---------- The records
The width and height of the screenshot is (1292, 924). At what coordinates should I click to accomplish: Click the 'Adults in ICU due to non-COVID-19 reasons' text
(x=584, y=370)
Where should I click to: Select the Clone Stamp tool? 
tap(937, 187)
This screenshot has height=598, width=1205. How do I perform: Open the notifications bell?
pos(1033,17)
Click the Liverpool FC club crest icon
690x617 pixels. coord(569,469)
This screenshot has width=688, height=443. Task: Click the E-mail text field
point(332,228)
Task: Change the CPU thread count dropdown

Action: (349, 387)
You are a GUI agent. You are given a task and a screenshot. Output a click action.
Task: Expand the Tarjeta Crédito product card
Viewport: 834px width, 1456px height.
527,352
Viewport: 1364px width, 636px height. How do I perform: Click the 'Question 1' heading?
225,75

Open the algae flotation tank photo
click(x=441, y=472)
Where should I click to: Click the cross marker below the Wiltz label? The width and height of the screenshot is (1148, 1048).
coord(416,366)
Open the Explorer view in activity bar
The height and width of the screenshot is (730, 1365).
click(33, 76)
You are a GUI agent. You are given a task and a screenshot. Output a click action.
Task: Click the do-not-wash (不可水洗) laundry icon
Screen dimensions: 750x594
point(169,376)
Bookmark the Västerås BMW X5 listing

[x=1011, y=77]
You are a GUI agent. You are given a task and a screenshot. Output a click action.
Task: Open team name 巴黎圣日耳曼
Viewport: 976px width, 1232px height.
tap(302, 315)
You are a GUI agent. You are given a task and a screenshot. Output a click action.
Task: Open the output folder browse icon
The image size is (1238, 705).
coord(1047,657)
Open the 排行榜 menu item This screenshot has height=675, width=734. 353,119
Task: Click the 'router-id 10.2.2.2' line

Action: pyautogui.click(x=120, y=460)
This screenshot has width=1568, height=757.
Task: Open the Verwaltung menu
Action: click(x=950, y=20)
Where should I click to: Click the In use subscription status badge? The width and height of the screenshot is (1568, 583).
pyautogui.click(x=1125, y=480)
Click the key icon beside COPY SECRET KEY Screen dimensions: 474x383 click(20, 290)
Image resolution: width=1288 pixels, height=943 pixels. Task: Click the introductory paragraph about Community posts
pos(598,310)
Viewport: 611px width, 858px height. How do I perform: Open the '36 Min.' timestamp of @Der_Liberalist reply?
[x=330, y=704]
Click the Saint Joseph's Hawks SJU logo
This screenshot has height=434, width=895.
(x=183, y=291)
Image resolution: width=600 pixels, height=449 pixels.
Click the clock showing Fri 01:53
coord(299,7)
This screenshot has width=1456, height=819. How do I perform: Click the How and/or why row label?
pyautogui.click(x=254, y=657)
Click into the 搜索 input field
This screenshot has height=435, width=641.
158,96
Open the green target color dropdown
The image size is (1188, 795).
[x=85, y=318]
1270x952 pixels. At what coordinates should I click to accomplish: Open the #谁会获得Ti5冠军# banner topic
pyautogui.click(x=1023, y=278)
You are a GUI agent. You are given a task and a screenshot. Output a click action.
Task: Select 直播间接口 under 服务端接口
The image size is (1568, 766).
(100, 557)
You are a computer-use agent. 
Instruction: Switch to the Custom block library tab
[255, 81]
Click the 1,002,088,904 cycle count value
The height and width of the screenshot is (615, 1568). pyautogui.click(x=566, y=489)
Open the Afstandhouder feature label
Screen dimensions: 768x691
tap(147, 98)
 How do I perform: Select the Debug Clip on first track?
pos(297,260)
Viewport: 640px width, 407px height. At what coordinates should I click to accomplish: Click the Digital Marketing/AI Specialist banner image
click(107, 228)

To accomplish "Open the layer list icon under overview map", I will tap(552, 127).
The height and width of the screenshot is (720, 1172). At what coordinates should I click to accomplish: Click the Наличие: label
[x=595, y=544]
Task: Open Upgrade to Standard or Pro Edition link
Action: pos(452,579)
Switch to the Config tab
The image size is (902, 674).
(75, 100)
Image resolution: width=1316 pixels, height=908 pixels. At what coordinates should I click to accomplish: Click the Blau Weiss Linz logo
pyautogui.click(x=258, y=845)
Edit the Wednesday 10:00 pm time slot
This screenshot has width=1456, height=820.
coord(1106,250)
--------------------
* Given exercise *
Please put each line of the entries above into a numbered list, leaving out any blank lines.

* Solution for this problem *
1. The width and height of the screenshot is (1292, 924). At what coordinates should I click to accomplish: Click the 'Adults in ICU due to non-COVID-19 reasons' text
2. (x=584, y=370)
3. Where should I click to: Select the Clone Stamp tool? 
4. tap(937, 187)
5. This screenshot has height=598, width=1205. How do I perform: Open the notifications bell?
6. pos(1033,17)
7. Click the Liverpool FC club crest icon
8. 690x617 pixels. coord(569,469)
9. This screenshot has width=688, height=443. Task: Click the E-mail text field
10. point(332,228)
11. Task: Change the CPU thread count dropdown
12. Action: (349, 387)
13. You are a GUI agent. You are given a task and a screenshot. Output a click action.
14. Task: Expand the Tarjeta Crédito product card
15. Viewport: 834px width, 1456px height.
16. 527,352
17. Viewport: 1364px width, 636px height. How do I perform: Click the 'Question 1' heading?
18. 225,75
19. Open the algae flotation tank photo
20. click(x=441, y=472)
21. Where should I click to: Click the cross marker below the Wiltz label? The width and height of the screenshot is (1148, 1048).
22. coord(416,366)
23. Open the Explorer view in activity bar
24. The height and width of the screenshot is (730, 1365).
25. click(33, 76)
26. You are a GUI agent. You are given a task and a screenshot. Output a click action.
27. Task: Click the do-not-wash (不可水洗) laundry icon
28. Screen dimensions: 750x594
29. point(169,376)
30. Bookmark the Västerås BMW X5 listing
31. [x=1011, y=77]
32. You are a GUI agent. You are given a task and a screenshot. Output a click action.
33. Task: Open team name 巴黎圣日耳曼
34. Viewport: 976px width, 1232px height.
35. tap(302, 315)
36. You are a GUI agent. You are given a task and a screenshot. Output a click action.
37. Task: Open the output folder browse icon
38. The image size is (1238, 705).
39. coord(1047,657)
40. Open the 排行榜 menu item This screenshot has height=675, width=734. 353,119
41. Task: Click the 'router-id 10.2.2.2' line
42. Action: pyautogui.click(x=120, y=460)
43. This screenshot has width=1568, height=757.
44. Task: Open the Verwaltung menu
45. Action: click(x=950, y=20)
46. Where should I click to: Click the In use subscription status badge? The width and height of the screenshot is (1568, 583).
47. pyautogui.click(x=1125, y=480)
48. Click the key icon beside COPY SECRET KEY Screen dimensions: 474x383 click(20, 290)
49. Image resolution: width=1288 pixels, height=943 pixels. Task: Click the introductory paragraph about Community posts
50. pos(598,310)
51. Viewport: 611px width, 858px height. How do I perform: Open the '36 Min.' timestamp of @Der_Liberalist reply?
52. [x=330, y=704]
53. Click the Saint Joseph's Hawks SJU logo
54. This screenshot has height=434, width=895.
55. (x=183, y=291)
56. Image resolution: width=600 pixels, height=449 pixels.
57. Click the clock showing Fri 01:53
58. coord(299,7)
59. This screenshot has width=1456, height=819. How do I perform: Click the How and/or why row label?
60. pyautogui.click(x=254, y=657)
61. Click into the 搜索 input field
62. This screenshot has height=435, width=641.
63. 158,96
64. Open the green target color dropdown
65. The image size is (1188, 795).
66. [x=85, y=318]
67. 1270x952 pixels. At what coordinates should I click to accomplish: Open the #谁会获得Ti5冠军# banner topic
68. pyautogui.click(x=1023, y=278)
69. You are a GUI agent. You are given a task and a screenshot. Output a click action.
70. Task: Select 直播间接口 under 服务端接口
71. The image size is (1568, 766).
72. (100, 557)
73. You are a computer-use agent. 
74. Instruction: Switch to the Custom block library tab
75. [255, 81]
76. Click the 1,002,088,904 cycle count value
77. The height and width of the screenshot is (615, 1568). pyautogui.click(x=566, y=489)
78. Open the Afstandhouder feature label
79. Screen dimensions: 768x691
80. tap(147, 98)
81.  How do I perform: Select the Debug Clip on first track?
82. pos(297,260)
83. Viewport: 640px width, 407px height. At what coordinates should I click to accomplish: Click the Digital Marketing/AI Specialist banner image
84. click(107, 228)
85. To accomplish "Open the layer list icon under overview map", I will tap(552, 127).
86. The height and width of the screenshot is (720, 1172). At what coordinates should I click to accomplish: Click the Наличие: label
87. [x=595, y=544]
88. Task: Open Upgrade to Standard or Pro Edition link
89. Action: pos(452,579)
90. Switch to the Config tab
91. The image size is (902, 674).
92. (75, 100)
93. Image resolution: width=1316 pixels, height=908 pixels. At what coordinates should I click to accomplish: Click the Blau Weiss Linz logo
94. pyautogui.click(x=258, y=845)
95. Edit the Wednesday 10:00 pm time slot
96. This screenshot has width=1456, height=820.
97. coord(1106,250)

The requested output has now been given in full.